小説「新・人間革命」 雄飛 三十一 2017年7月21日

五日の午後、山本伸一は、まず、大阪の男子部部長会に出席して指導した。
「地道な戦いのなかに人生の開花がある。青年時代は悩みと葛藤の日々かもしれない。
しかし、焦ることなく、着実に、粘り強く、信心、学会活動に励み、生活の場で、職場で実証を示してもらいたい。
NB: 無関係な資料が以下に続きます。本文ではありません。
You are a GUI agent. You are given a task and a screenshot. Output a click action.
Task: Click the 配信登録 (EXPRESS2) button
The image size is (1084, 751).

さまざまな苦難もあるでしょう。しかし、地道に信心をしていくならば、時が解決してくれます。
真剣に題目を唱えていけば福運がつき、自身が成長していきます。
ゆえに、現実がどんなに厳しくとも、希望を捨ててはいけません。
御本尊への大確信をもってもらいたい。
皆さんには、何があっても妙法がある。この永遠不滅の法がある限り、人生の大勝利者になれないわけがない。
物事は長い目で見ていくことです。
皆さんの多くは、二十一世紀の初めには、五十代になっていくでしょう。
最も働き盛りの年代です。その時に、悔いなく、存分に力を発揮していけるように、微動だにしない人生の根を張るための修行を忘れないでいただきたい」
そのあと、集って来た創価女子学園出身のメンバーらを激励し、午後四時には、女子部部長会に出席した。彼は力説した。
「水の流れのごとく、日々、題目を唱え抜き、日本一、世界一、幸せだといえる人になっていただきたい。
いかなる状況にあっても、最後は、信心を貫いた人が絶対に勝ち、福運に満ちあふれた人生を歩むことができると、私は断言しておきます。
また、いかなる宿命の渦中にあっても、題目を唱えられること自体が、最高の幸福であることを確信してください。
信心とは、何があっても御本尊から離れないことです」
伸一は、夕刻には、近くのレストランで関西の代表と会食懇談を行い、帰途、中大阪文化会館に立ち寄った。
出る会合、出る会合で、会う人ごとに励ましの言葉をかけた。
未来といっても、この一瞬にある。明日、何かをなそうとするのではなく、今、何をするかである。